A banda paraense Baixo Calão completa 30 anos de carreira e, para celebrar a data, realiza um show neste sábado, 2, a partir das 18h, no Studio Pub, em Belém. O show conta com a participação das bandas convidadas Kamboia, Sisa e Rancor. A apresentação musical será filmada e dará origem a um documentário biográfico da banda, previsto para ser lançado até o final deste ano nas plataformas digitais.
Baixo Calão é uma banda criada pelo vocalista Leandro Porko com o irmão dele, em 1996. Formado na periferia de Belém, no Conjunto Maguari, o grupo lançou três álbuns completos, além de múltiplos splits em colaboração com bandas da América Latina e da Europa – por onde passou também em turnê.
O primeiro EP da banda, “Homo Postumus”, gravado em 2002, feito e distribuído de forma independente, marcou a passagem para o estilo grindcore e abriu as portas para outras gravações, com demos, EPs e, finalmente, um álbum completo em 2010, com o qual chegaram à Europa, em 2012.
Com letras em português que retratam temas como angústia e aspectos subjetivos, mas ao mesmo tempo coletivos, cultivando a mesma estética há três décadas, a banda se posiciona diante do cenário político e contra as injustiças sociais. Baterista da banda desde 1997, William Gomes atualmente é o integrante mais antigo. “São 30 anos de muita resistência daquilo que a gente se propôs a fazer, então é uma data muito importante. É uma longa caminhada para uma banda underground. O show marca as nossas vivências e relembra todas as pessoas que passaram pela banda, inclusive a cantora Monise, uma vocalista que faleceu”, comenta o baterista.
DOCUMENTÁRIO
O show vai ser filmado e será uma espécie de eixo para o documentário biográfico em comemoração aos 30 anos. O filme é um projeto aprovado no edital 02/2025 – Fomento à criação de projetos culturais – PNAB, e será editado e dirigido por Alexandre Nogueira.
“O documentário vai ser baseado não somente na história cronológica da banda, mas tem um aspecto de trabalho antropológico e social que mostre a realidade de uma banda underground que veio do punk hardcore para sobreviver 30 anos e ter sua relevância até hoje, reunindo pessoas nos shows que ouvem as nossas músicas. Vamos mostrar as dores, as dificuldades e os caminhos, as nossas perdas, os lutos, enquanto cada um tem a sua realidade envolvendo estudo e trabalho em outras áreas de conhecimento”, explica William.
O evento marca o que sempre fortaleceu o grupo, segundo o vocalista e fundador da banda, Leandro Porko: “Fazer o som e o público se identificar, tanto na forma das letras quanto na forma de absorver o barulho que a gente faz em cima do palco. A gente nunca teve registro de violência nos shows, mas sim, uma espécie de catarse entre a gente e o público. Creio que o show seja mais um ato concretizado entre essa relação entre o público e a gente”, diz o vocalista.

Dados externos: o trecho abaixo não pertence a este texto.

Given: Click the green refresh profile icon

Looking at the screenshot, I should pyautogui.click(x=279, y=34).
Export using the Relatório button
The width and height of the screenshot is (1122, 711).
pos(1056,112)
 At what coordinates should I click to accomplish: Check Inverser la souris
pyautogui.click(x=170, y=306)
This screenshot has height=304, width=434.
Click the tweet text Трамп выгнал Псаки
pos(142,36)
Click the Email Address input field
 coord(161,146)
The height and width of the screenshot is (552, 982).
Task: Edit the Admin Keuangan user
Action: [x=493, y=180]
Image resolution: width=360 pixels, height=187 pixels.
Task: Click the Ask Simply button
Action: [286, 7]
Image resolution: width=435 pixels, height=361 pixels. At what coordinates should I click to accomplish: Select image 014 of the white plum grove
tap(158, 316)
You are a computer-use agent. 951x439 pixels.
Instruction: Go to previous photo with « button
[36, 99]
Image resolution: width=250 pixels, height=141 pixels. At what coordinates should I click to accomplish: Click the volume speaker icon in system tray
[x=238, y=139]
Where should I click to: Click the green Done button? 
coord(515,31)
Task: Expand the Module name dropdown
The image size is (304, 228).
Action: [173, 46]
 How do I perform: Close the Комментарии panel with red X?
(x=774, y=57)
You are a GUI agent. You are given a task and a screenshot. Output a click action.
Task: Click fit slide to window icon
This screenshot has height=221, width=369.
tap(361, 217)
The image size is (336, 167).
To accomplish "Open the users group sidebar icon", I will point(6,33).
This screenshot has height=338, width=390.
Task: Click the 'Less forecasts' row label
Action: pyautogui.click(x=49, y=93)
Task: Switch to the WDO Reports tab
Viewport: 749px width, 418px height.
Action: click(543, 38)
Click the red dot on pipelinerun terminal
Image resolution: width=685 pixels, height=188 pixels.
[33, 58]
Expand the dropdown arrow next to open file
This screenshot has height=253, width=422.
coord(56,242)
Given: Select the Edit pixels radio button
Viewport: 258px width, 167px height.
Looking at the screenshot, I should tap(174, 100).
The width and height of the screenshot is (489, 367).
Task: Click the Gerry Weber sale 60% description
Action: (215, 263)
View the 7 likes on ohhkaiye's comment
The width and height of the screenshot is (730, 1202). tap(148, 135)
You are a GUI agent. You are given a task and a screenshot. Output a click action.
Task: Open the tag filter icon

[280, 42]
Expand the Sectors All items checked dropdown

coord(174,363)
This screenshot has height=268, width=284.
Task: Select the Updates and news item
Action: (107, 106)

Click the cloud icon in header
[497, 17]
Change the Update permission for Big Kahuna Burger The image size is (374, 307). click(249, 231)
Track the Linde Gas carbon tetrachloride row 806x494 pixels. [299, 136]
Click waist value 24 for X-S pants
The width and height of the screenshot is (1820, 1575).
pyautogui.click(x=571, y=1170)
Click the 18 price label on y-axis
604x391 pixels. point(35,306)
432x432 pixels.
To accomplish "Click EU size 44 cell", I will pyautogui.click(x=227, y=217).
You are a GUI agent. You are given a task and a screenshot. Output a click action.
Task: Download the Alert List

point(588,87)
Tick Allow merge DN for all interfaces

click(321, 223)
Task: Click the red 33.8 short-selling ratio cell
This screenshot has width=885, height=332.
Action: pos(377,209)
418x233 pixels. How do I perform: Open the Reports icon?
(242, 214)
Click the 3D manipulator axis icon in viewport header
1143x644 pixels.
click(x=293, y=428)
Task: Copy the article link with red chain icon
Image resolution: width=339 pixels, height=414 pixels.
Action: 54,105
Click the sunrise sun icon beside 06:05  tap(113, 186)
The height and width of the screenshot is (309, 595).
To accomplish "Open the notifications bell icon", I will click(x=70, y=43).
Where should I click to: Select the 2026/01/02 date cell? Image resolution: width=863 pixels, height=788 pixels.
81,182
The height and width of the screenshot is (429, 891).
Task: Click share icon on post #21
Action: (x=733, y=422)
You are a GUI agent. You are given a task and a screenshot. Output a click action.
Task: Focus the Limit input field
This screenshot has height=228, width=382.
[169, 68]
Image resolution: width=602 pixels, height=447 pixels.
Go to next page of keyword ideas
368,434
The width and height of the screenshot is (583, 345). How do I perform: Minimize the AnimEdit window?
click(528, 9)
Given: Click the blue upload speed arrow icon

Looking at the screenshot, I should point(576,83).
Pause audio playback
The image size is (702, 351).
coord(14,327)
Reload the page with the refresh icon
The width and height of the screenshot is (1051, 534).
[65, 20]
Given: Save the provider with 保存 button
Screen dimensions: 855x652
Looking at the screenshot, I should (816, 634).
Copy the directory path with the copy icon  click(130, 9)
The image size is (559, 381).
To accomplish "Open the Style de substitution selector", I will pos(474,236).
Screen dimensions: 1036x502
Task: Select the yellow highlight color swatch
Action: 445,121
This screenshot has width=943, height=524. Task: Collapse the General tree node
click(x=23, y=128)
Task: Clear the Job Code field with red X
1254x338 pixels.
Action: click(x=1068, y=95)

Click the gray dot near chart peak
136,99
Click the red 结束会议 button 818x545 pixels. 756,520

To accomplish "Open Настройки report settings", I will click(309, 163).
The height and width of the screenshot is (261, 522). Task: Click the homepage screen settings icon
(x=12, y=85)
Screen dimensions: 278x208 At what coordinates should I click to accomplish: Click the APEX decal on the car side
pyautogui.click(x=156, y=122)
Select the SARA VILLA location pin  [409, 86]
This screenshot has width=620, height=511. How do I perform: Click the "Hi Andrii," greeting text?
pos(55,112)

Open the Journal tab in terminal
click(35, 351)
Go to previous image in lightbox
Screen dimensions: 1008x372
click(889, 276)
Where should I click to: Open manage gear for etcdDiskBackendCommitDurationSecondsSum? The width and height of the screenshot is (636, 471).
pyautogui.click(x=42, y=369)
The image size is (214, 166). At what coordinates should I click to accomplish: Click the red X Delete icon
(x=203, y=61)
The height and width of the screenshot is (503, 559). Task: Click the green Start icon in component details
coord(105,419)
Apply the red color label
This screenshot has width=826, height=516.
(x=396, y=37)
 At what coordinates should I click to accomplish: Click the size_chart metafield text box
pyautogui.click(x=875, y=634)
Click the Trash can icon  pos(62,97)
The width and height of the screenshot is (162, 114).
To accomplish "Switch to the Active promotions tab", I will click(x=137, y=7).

“Acho que a maior reflexão que eu faço desses 30 anos é que a banda nunca pensou numa temporalidade, buscando sempre o presente e não gerando expectativas sobre uma trajetória tão longeva assim ou até mesmo sobre a turnê na Europa, no começo da carreira, ou com a banda da Finlândia no ano passado”, diz Leandro, lembrando a participação da Baixo Calão na turnê dos finlandeses do Rotten Sound, referência do grindcore mundial, pela América Latina em 2025.
“A banda sempre andou ao lado dos nossos afazeres pessoais, não tínhamos o sonho de viver da banda. Creio que isso pavimentou esses 30 anos”, analisa.
DIFICULDADES
William conta que a década de 1990 foi marcada por muitas dificuldades, envolvendo especialmente estrutura e logística. “A cena musical era marcada por bandas do centro de Belém e nós não fazíamos parte dessa rede maior. Aquela época ainda havia resquício do rock da década de 1980, quando o gênero estava muito em voga. Nos shows, se concentravam sempre as mesmas bandas, como um círculo fechado. Além dessas dificuldades, não tínhamos acesso a material, infraestrutura e equipamento. Então, nós, da periferia, tivemos que fazer o famoso ‘faça você mesmo’”, lembra o baterista, que antes de entrar para o Baixo Calão tinha uma banda de death metal chamada Democida.
A amizade entre ele e Leandro fomentou a cena do rock na periferia, alcançando o município de Marituba, onde as duas bandas se apresentavam e, com o tempo, outros grupos de música foram atraídos para fazer shows. “Baixo Calão era hardcore, e Democida, death metal, mas eu e o Leandro criamos uma amizade muito forte e isso rompeu essa barreira da música, e as bandas começaram a planejar aos próprios shows. As bandas viraram parceiras e depois eles me chamaram para tocar no Baixo Calão”.